Dzisiaj podaję przepis na potrawę, która jest bardzo prosta w wykonaniu, natomiast jej smak jest wyjątkowy. Zapewne zawdzięcza go serowi pleśniowemu.
O szpinaku zapewne będę jeszcze pisała, ponieważ jest to jedno z moich ulubionych warzyw - zdrowe i smaczne za razem. W szpinaku dobre jest też to, że w ciągu roku mamy dwa sezony szpinakowe- jeden trwa w tej chwili, a kolejny będzie w jesieni. W tej chwili mam szpinak zebrany bezpośrednio z ogródka.
Oczywiście niektórzy mogą nie lubić szpinaku - ponieważ, raz podany nieprawidłowo przyprawiony, może wydawać się niezbyt smaczny. Ja np. nie lubiłam szpinaku, bo był podawany w stołówce szkolnej, jak chodziłam do podstawówki, a to, co kucharki z niego zrobiły (tzn. nieprzyprawioną prawidłowo papkę) wołało o pomstę do nieba ;).
Poniższy przepis wystarcza dla 2 głodnych, lub 3 trochę mniej głodnych osób.
Potrzebne będą:
- Patelnia z pokrywką
- Garnek - do ugotowania makaronu
- Deska do krojenia
- Nóż do siekania
Składniki
- około 500gramów szpinaku liściastego(może być mniej lub więcej, w zależności od preferencji), najlepiej świeżego, ale może być mrożony.

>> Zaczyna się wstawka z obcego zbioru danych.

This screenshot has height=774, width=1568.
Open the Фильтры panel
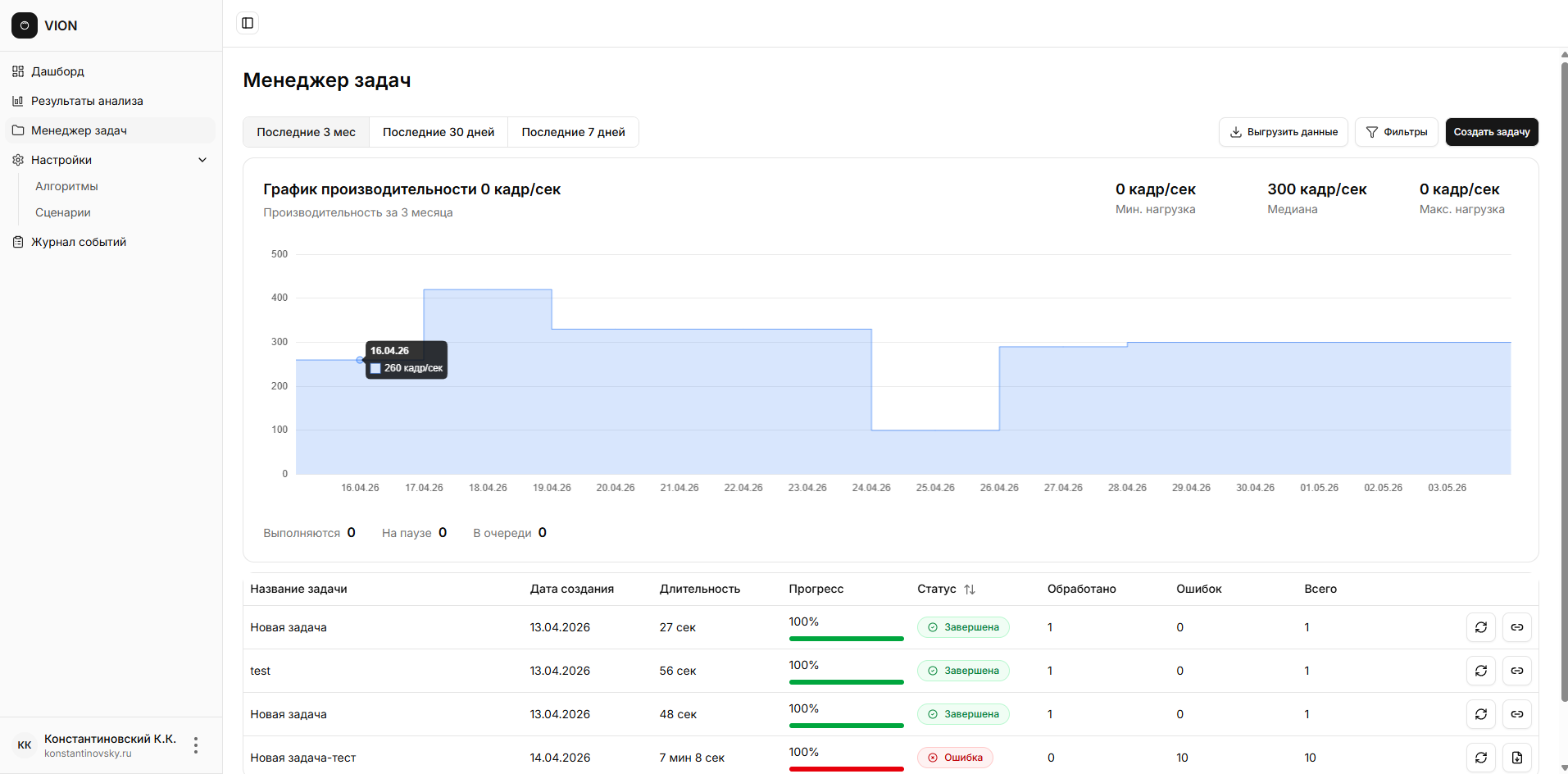(1396, 132)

- opakowanie (400-500g) makaronu, np. rurki lub kokardki; może być pełnoziarnisty.
- 1-2 ząbki czosnku
- 100g ostrego sera pleśniowego, np. blue lub rokpol
- 200ml śmietany 18% do sosów (ewentualnie może być 12%)
- oliwa do smażenia
Wykonanie:
- Nastawić wodę na makaron.
- Czosnek obrać i posiekać,
- Szpinak umyć. Jeżeli liście są dość duże - to lekko je posiekać.
- Oliwę rozgrzać na patelni i wrzucić pokrojony czosnek - poczekać chwilę , aż się lekko zarumieni. Należy przy tym uważać, aby nie zaczął brązowieć, bo może to zepsuć smak potrawy.

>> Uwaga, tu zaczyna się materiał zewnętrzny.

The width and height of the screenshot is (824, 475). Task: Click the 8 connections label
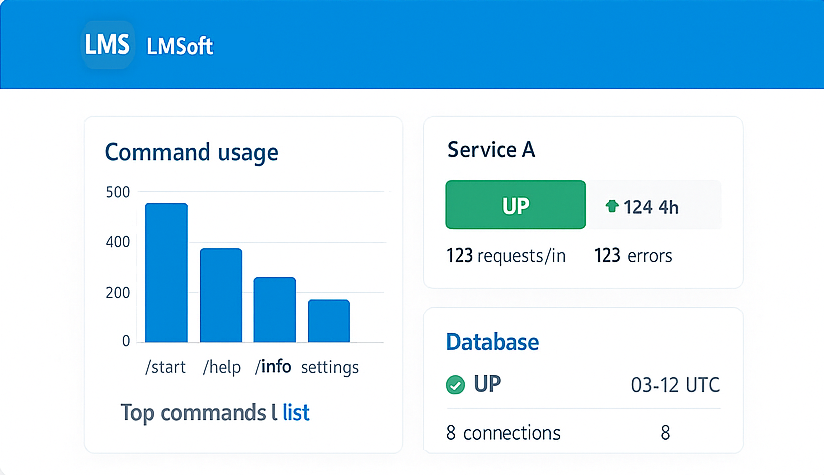tap(503, 433)
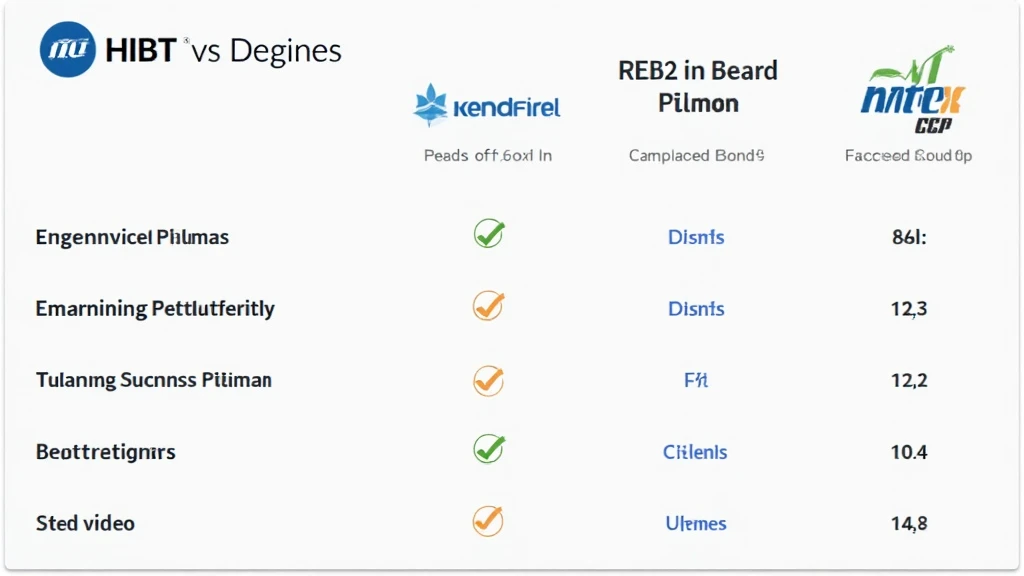Click the 14,8 value
1024x576 pixels.
[x=909, y=523]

- Makaron wrzucić do garnka i gotować wg przepisu z opakowania.
- Na patelnię dorzucić szpinak, pomieszać całość i dusić pod pokrywką, od czasu do czasu mieszając.
- Ser pleśniowy pokroić na kawałeczki.
- Gdy szpinak się już podusi i liście stracą jędrność - wlać śmietanę, a następnie gotować szpinak bez pokrywki od czasu do czasu mieszając ok 1-2 minuty. Śmietana powinna zacząć gęstnieć.
- Pokrojony ser pleśniowy dorzucić na patelnię - i gotować jeszcze chwilę. Można poczekać, aż ser się rozpuści, albo zostawić częściowo rozpuszczone kawałeczki.
- Makaron odcedzić, ułożyć na talerzach i polać sosem.